Off the ice, Jagr is going to be seen a leader in the locker room. He doesn't need to command attention like Captain Chris Pronger; he just needs to show the team's younger forwards how it's done, both strategically and in his work ethic.

"He was on the ice last night at 8 o'clock, skating with our trainers," said GM Paul Holmgren.

"There's no question that older players can rub off on younger players. I see that as only being a positive," said Coach Peter Laviolette, who mentioned players like James van Riemsdyk, Jakub Voracek, Wayne Simmonds and Brayden Schenn as potentially influenced by Jagr's style of play and effort.

On the ice, Jagr gives the Flyers a projected top line forward, as he skated with Claude Giroux and James van Riemsdyk during the first day of camp. More importantly, it gives them something the Penguins were hoping Jagr could have given them instead: a formidable presence on the power play.

"If you look back at last year, one of our problems, if not the biggest problem, was the power play," said Holmgren, of a power play that converted at just 16.6 percent last season. "He's a pretty talented guy off the wall, he's a pretty talented guy off the goal line, and he's big enough to play in front of net."

Jagr had 70 power-play points in his last two seasons with the New York Rangers, before leaving for the KHL in 2008.

Jagr said he kept tabs on the NHL during his time in Russia, via Internet videos and press reports.

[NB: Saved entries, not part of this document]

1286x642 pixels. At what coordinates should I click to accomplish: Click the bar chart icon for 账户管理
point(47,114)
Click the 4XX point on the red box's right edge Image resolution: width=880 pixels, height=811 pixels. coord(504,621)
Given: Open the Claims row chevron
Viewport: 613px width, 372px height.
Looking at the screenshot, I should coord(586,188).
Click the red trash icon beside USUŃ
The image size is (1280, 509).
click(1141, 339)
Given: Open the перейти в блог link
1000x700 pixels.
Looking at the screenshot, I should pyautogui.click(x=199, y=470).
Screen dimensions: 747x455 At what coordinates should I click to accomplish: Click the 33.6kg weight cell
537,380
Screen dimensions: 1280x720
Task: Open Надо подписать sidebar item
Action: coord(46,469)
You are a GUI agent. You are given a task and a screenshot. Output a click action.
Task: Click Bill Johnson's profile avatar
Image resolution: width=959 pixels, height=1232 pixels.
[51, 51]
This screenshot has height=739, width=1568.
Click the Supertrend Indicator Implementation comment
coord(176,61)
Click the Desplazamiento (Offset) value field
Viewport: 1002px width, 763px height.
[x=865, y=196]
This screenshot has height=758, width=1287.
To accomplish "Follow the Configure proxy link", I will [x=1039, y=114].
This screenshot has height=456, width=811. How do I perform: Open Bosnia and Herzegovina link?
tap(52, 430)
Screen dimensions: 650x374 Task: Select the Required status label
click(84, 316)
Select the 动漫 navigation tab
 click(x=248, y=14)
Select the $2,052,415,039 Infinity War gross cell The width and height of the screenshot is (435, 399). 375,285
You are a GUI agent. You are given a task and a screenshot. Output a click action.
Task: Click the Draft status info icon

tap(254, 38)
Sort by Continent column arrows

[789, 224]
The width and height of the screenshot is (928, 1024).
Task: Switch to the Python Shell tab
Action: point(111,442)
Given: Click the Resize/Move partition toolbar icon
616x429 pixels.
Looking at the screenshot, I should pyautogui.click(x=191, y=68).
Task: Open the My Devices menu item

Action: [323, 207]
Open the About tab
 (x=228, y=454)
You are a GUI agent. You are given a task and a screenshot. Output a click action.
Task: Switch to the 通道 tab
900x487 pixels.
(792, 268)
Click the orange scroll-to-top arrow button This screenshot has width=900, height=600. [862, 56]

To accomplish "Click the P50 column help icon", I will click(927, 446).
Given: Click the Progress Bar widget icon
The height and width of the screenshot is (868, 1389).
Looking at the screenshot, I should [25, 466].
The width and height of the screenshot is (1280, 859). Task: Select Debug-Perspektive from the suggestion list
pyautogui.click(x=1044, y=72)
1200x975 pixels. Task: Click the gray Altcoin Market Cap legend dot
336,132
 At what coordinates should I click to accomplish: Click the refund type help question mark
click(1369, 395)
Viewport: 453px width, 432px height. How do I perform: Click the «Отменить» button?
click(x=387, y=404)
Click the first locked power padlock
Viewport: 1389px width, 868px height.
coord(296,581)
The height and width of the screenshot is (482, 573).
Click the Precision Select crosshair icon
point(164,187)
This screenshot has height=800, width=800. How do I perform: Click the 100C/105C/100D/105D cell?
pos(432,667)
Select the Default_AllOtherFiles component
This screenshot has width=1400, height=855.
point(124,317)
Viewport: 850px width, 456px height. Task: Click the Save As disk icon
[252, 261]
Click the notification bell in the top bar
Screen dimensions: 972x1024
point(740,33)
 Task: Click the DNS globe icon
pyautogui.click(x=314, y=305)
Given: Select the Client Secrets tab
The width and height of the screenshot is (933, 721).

Jagr considers this return to the NHL as a challenge to himself — but he's not making any predictions.

"I'm not 21, trying to prove something with my words. I just have to wait and see. I can promise you one thing: I'm going to give it my best shot to play at a high level," he said.

"I'm 39; I didn't come here just for one year to impress myself. I'm not saying I'm going to be dominating, I'm not saying I'm going to play good; but I'm going to do all the right things to play here."

Jagr said it's also about winning, admitting that the chance to play for and win the Stanley Cup may have been something he took for granted as a younger player on Mario Lemieux's Penguins.

"To be honest with you, when I came into the League, I was 18 years old. During the communist years, there was not really people who knew about the NHL. They knew about Olympics and the world championships," he recalled.

"It was my first time out of the house. I was a little bit homesick. I wanted to go home after the season. But we kept winning and winning. And I didn't appreciate what I won. I thought it was going to be like that every year.

"I think this team has a shot to [win the Stanley Cup]. And I want to be a part of it."

For fans like Stein, who warmly accepted Jagr at the Flyers' training camp, he's already a part of it.

"I couldn't stand him a couple of years ago. But now he's orange and black and he's looking great out there," said Stein.

Watching Jagr on the ice, one realizes that this can still be a formidable player in the NHL for 2011-12, even if his face is a little older, his jersey is a different color and, of course, his hair is a different length.

Any chance we'll see the mullet again?

Alas, Jagr says don't count on it.

"Scott Hartnell would be jealous," he quipped.